W80 Cross-Cultural Encounters in the Pre-Modern World. People have traveled all throughout history for a wide variety of reasons: trade, religious motivation, colonization, and pleasure. Whatever the reason, travel has a profound impact on the traveler often leading to self-discovery. This self-discovery stems in part from encountering people with different cultural values and world-views, which set one’s own understanding of the world into relief. This discovery can lead to utter bafflement or an individual completely altering his or her worldview, or to fear or a sense of superiority that leads to violence and oppression. Whatever the outcome encountering a truly foreign culture results in profound change. These changes are often documented by travelers and by those they encounter alike, and these accounts are wonderful sources for the study of world history. In this course students will read a variety of travel narratives dating from antiquity to the early-modern period including: Tacitus’ Germania, William of Rubruck, Ibn Battuta, Fulcher of Charte’s A History of the Expedition to Jerusalem, and the journals of Columbus. These accounts will describe travel undertaken for a number of different reasons, cover several regions of the world, and, where possible, be contrasted with accounts written by people the same travlers met. The course will be discussion oriented supplemented with videos, lectures, and slides. Students will give one in class presentation and write a five-page paper at the end of class. This course may fulfill an elective requirement in the History major. Prerequsite: HIST 151 or 152 or permission of the instructor. B. Sutherland. 8:30 a.m. to noon.
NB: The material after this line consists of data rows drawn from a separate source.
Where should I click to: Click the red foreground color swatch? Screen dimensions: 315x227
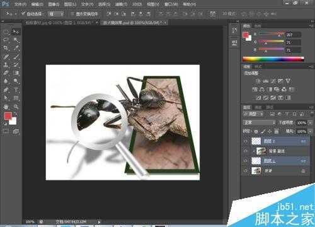click(8, 116)
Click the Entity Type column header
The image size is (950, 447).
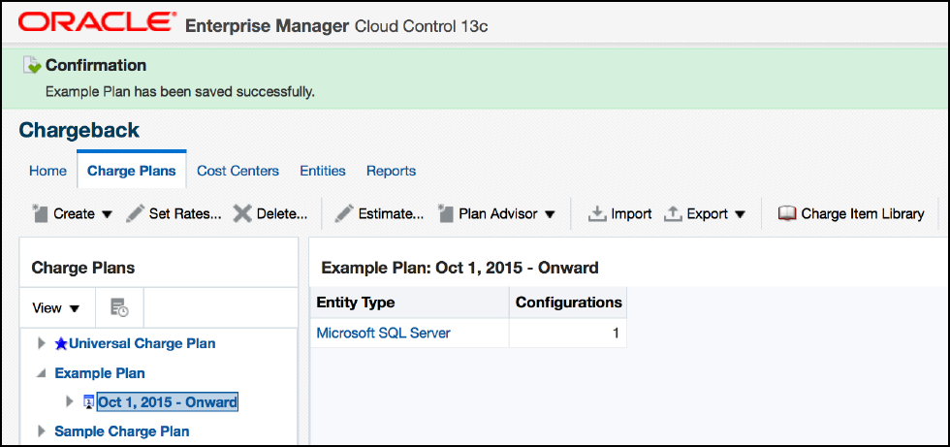coord(356,303)
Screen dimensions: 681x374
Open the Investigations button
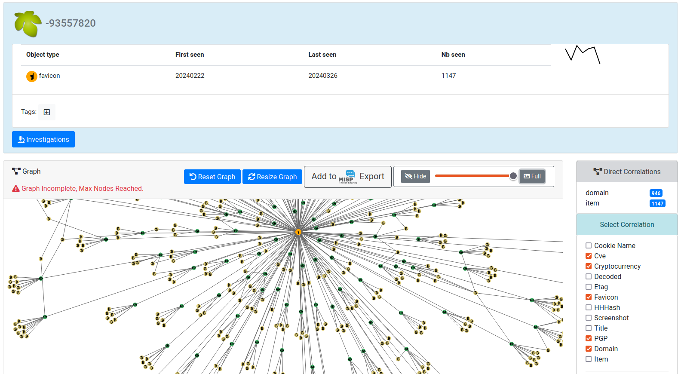(x=43, y=139)
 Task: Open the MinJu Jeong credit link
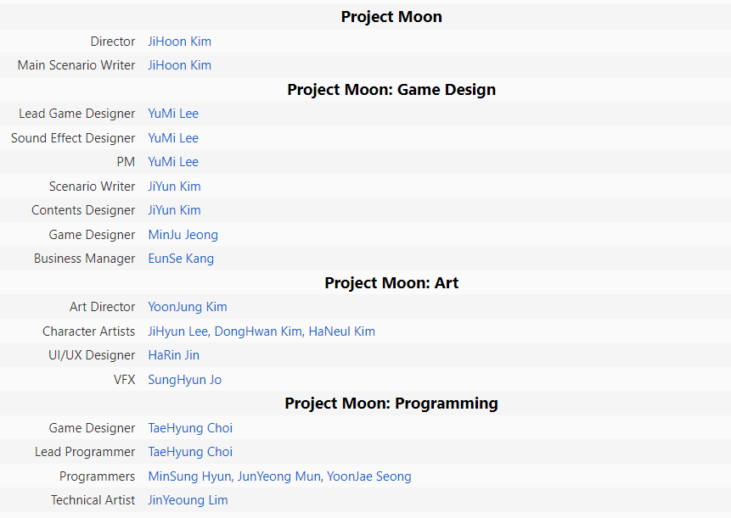click(x=183, y=235)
294 Research Methods in History. This course is an introduction to historical sources, bibliography, and research techniques, by giving particular attention to the different genres of history writing, the mechanics of professional notation, critical use of print and electronic research databases, and the development of critical reading skills with respect to historical exposition and argumentation. In this letter-graded course, evaluation is based on several reports, essays, and a final exam. Prerequisite: one course in history or permission of the instructor. NOTE: This is a required two-semester hour course in the history major. K. van Liere. 2:00 p.m. to 4:00 p.m.

375 Social Studies Methods. This course introduces prospective teachers to important curricular and pedagogical issues related to teaching history and social studies at the middle and high school level. It examines the links between a Christian understanding of human nature, pedagogy, curricular standards, lesson planning and curriculum construction, teaching resources, classroom methods, and assessment instruments. Prerequisites: EDUC 302-303 or permission of the instructor. R. Schoone-Jongen. 8:30 a.m. to noon.

IDIS W27 Film Noir & American Culture. J. Bratt, W. Romanowski.

IDIS W40 Guatemala's Historic Paradox. D. Miller.

IDIS 306 Intro to Medieval Studies. F. Van Liere.